> **Task directions**
Your answer must match the records word for word and contain no pictures.

—————

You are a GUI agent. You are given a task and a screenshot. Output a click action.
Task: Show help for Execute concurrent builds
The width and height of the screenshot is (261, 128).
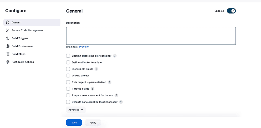[x=121, y=102]
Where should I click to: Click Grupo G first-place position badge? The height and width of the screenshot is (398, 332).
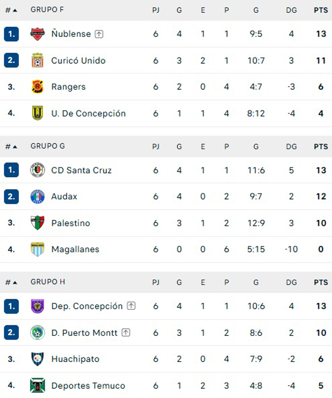click(11, 170)
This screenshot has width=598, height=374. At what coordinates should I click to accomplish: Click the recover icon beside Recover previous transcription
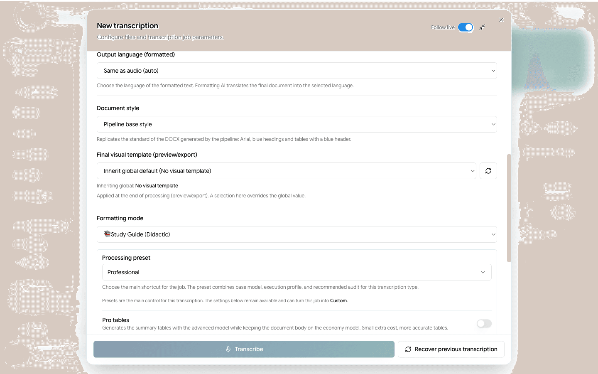click(x=408, y=349)
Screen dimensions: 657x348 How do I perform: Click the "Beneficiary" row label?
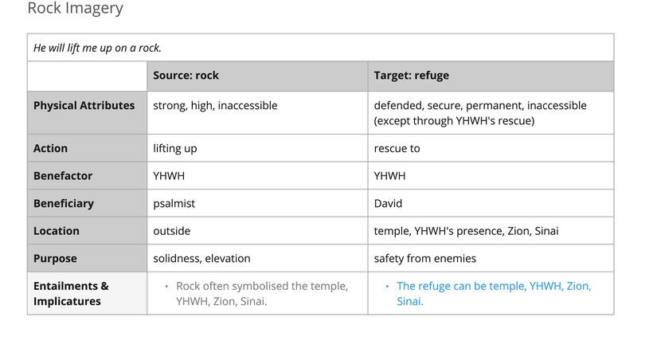point(64,203)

—————

> **Solution to this problem**
You are a GUI agent. You are given a task and a screenshot. Output a click action.
Task: Show help for Execute concurrent builds
The width and height of the screenshot is (261, 128).
[x=121, y=102]
Where should I click to: Click Grupo G first-place position badge? The height and width of the screenshot is (398, 332).
click(11, 170)
This screenshot has width=598, height=374. At what coordinates should I click to accomplish: Click the recover icon beside Recover previous transcription
click(x=408, y=349)
Screen dimensions: 657x348 How do I perform: Click the "Beneficiary" row label?
point(64,203)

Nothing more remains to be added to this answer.